[[ DATA FOR PROCESSING open ]]

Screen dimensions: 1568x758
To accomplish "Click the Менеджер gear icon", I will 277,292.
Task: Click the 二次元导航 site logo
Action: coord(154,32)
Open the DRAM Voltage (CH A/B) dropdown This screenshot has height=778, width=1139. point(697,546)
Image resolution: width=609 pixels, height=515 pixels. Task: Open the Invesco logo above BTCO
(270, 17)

[[ DATA FOR PROCESSING closed ]]
[[ DATA FOR PROCESSING open ]]

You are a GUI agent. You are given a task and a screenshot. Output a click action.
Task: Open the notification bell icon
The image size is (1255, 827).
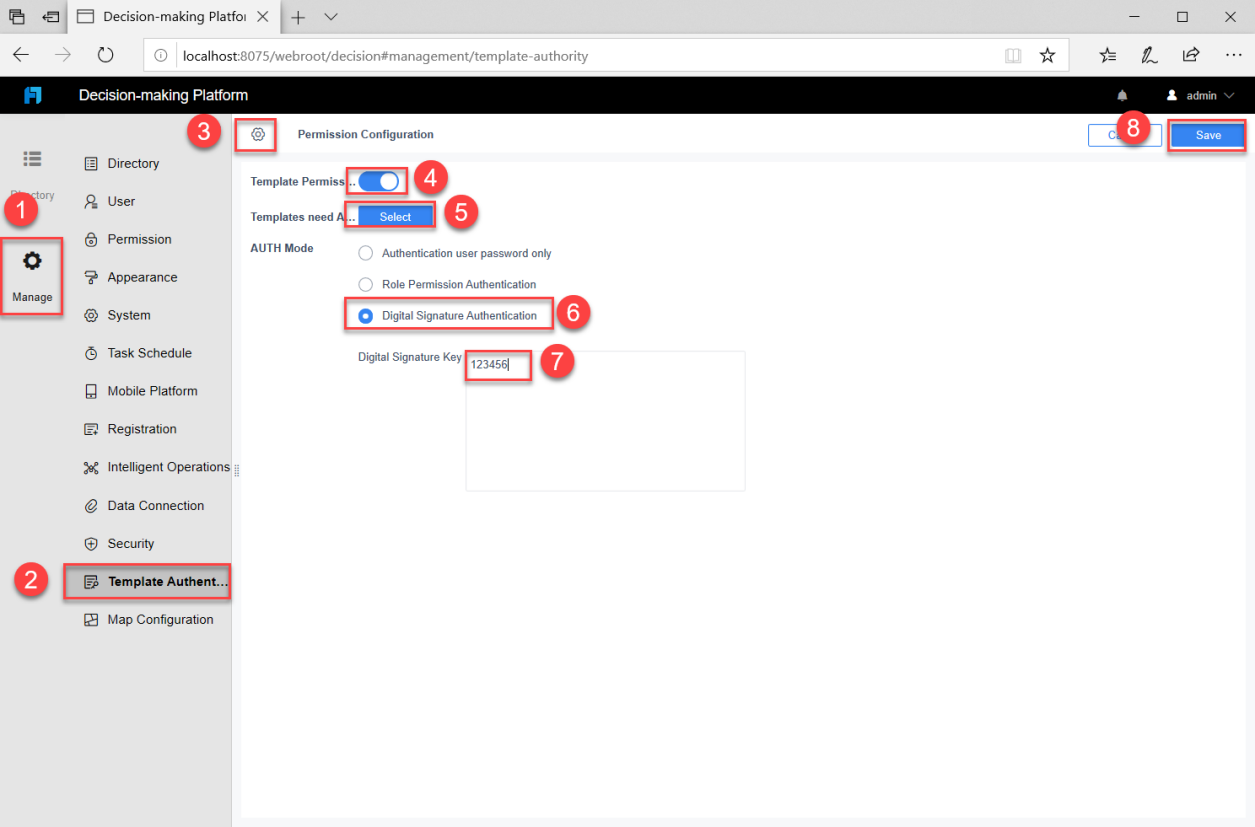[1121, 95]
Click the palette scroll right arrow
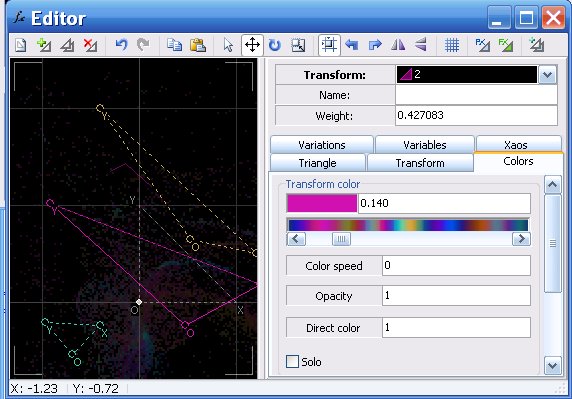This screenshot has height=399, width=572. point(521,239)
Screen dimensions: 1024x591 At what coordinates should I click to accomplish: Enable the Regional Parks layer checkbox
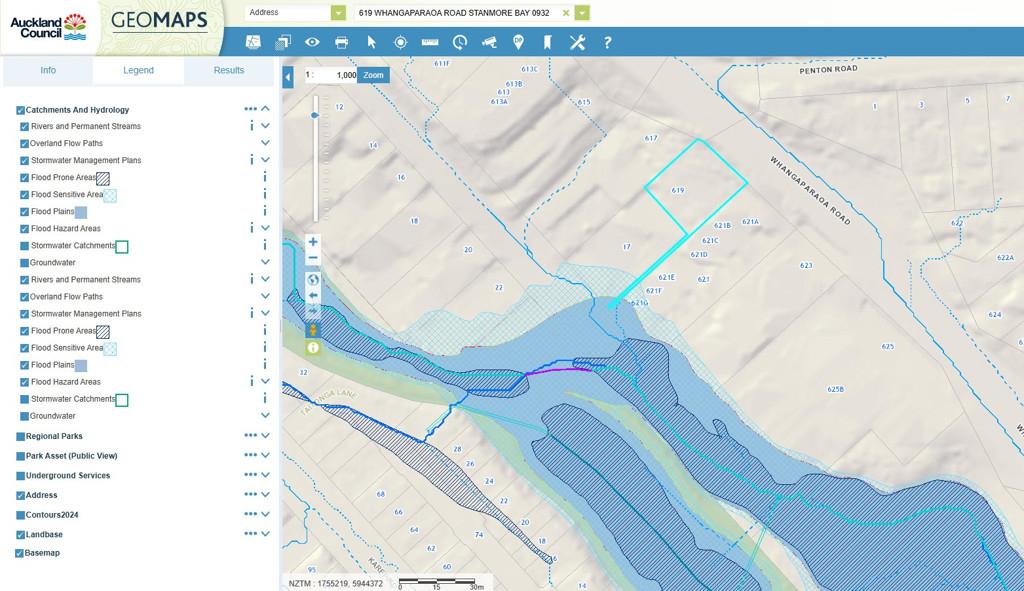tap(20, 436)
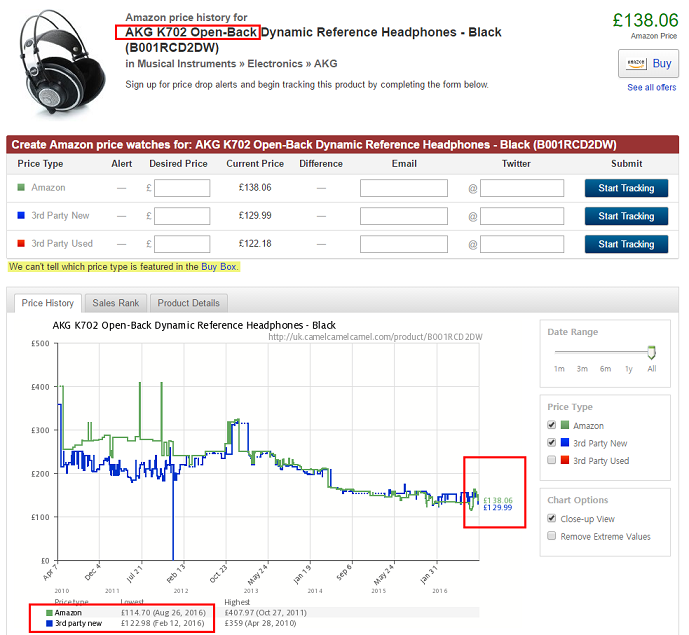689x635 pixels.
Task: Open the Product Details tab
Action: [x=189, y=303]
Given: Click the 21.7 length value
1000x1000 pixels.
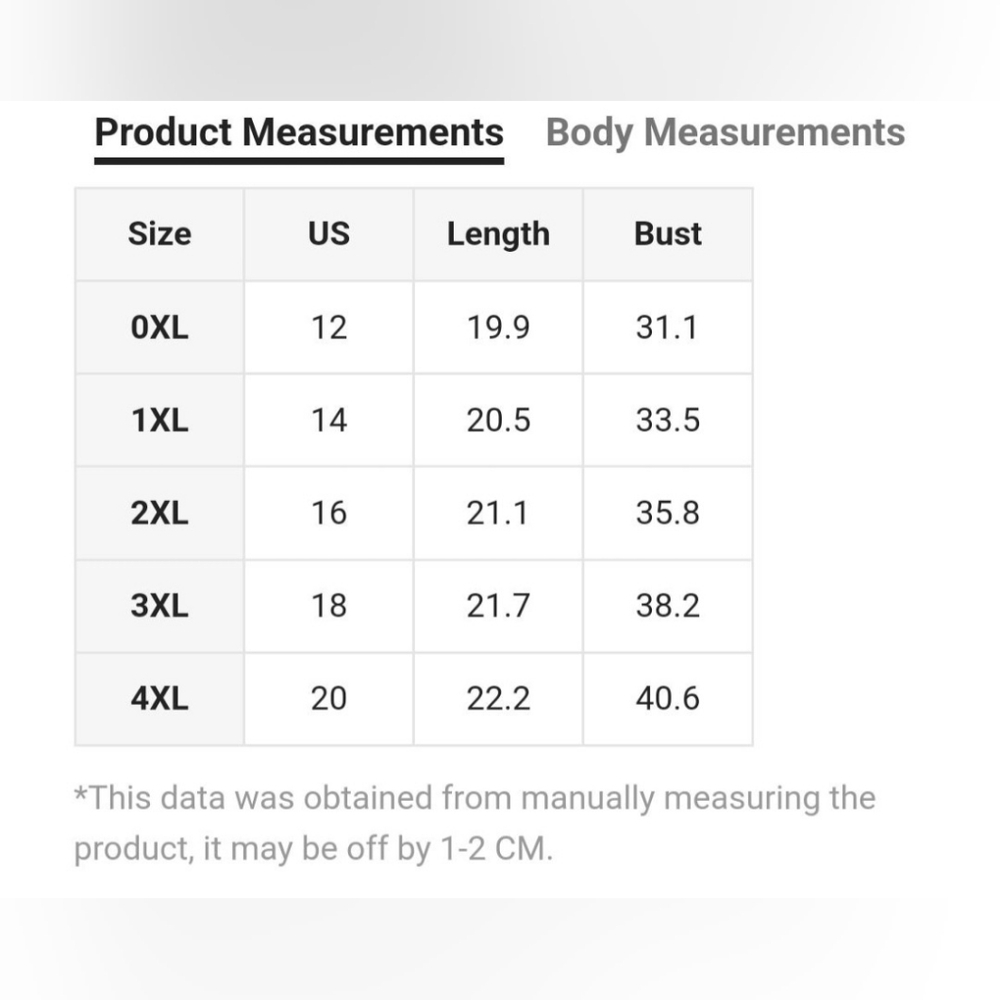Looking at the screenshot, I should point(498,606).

[[ DATA FOR PROCESSING closed ]]

* WHAT THE TASK REQUIRES:
Print nothing except the lines above from the one containing "The image size is (1255, 827)." down to the one containing "Given: Click the 21.7 length value", both included, exactly as written and free of pictures.

* OUTPUT FOR THIS EXERCISE:
The image size is (1255, 827).
[1121, 95]
Click the palette scroll right arrow
This screenshot has height=399, width=572. point(521,239)
Screen dimensions: 1024x591 At what coordinates should I click to accomplish: Enable the Regional Parks layer checkbox
tap(20, 436)
689x635 pixels.
Task: Open the Product Details tab
Action: [x=189, y=303]
Given: Click the 21.7 length value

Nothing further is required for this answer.